El dinero como intimidad

El dinero como intimidad

El dinero como intimidad

Las vacaciones de verano estaban por concluir y yo me preparaba para la vuelta a clase.

Ya me imaginaba el olor a tela nueva del uniforme, los cuadernos virginales y los zapatos lustrosos que no me gustaban, porque, mientras se adaptaban, sometían a tortura por varias semanas a mis párvulos pies.

Como a mi padre había que hablarle claro con eso de los gastos, una mañana le disparé la cifra en metálico que requería para los útiles escolares.

Primero me gastó una broma –a veces tenía un humor negro- diciéndome que ese año tendría que escribir en hojas de árboles, pues dinero no tenía para hojas de cuadernos.

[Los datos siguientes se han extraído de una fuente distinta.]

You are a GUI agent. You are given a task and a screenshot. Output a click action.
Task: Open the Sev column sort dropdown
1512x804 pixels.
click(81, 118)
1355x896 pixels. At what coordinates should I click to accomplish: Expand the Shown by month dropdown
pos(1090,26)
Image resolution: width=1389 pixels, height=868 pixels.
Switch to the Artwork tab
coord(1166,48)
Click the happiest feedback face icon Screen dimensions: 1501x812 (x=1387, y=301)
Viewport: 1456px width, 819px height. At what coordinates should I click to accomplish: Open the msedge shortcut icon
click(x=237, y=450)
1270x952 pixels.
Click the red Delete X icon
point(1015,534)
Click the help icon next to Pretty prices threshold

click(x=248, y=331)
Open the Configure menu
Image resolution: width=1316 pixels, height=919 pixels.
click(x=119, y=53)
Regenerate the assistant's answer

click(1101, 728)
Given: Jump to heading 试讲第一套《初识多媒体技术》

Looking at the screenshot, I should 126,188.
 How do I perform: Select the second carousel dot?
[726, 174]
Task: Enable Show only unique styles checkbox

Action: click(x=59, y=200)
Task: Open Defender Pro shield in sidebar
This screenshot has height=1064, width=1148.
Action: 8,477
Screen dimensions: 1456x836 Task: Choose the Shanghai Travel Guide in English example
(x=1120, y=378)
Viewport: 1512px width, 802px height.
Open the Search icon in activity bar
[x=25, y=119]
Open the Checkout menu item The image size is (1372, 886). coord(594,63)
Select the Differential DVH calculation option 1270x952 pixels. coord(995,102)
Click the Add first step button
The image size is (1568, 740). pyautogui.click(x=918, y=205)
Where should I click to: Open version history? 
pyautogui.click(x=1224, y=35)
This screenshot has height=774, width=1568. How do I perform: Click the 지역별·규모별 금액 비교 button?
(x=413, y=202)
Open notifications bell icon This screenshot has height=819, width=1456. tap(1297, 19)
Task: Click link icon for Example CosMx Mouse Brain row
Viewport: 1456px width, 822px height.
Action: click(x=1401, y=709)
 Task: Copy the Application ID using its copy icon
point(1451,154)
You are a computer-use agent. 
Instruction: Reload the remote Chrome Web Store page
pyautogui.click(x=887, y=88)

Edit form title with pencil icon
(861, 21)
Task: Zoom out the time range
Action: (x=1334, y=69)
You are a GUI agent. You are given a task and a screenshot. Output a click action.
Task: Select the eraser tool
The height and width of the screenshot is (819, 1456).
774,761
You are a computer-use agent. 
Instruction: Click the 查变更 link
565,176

A seguidas entró como una saeta al baño. Retornó en segundos con un billete de RD$100 en la mano que me extendió generosa.  Fui testigo de este ejercicio en distintas ocasiones: siempre se daba la vuelta o, simplemente, se ocultaba cuando tenía que tocar el fajo de efectivo para dar algo.

Nunca nadie supo cuánto  llevaba en el bolsillo ni ofreció a terceros el privilegio de conocer el balance de la libreta de banco.

Su severa discreción con el manejo del dinero era un tema de seguridad personal. 

Aprendí de él esta lección. Veo en ‘flash back’ aquellos fragmentos vitales de mi existencia ahora que se repone en la escena el debate sobre el secreto bancario y el deseo manifiesto del director de la DGII de levantar el velo para tener a manos nuestras cuentas.

La posesión de dinero es un acto de intimidad. Con razón el secreto bancario tiene rango constitucional y el legislador fue sabio cuando dispuso su levantamiento sólo en condiciones excepcionales y puntuales.

Esos vericuetos legales e institucionales no eran conocidos por mi padre, un hombre más bien instintivo que se cuidaba de andar enseñando el refajo. Hoy no hay reparos –sobre todo en los nuevos ricos- en exhibir hasta las partes pudendas.

Las evidencias de evasión fiscal están en todas partes y no necesariamente en el banco.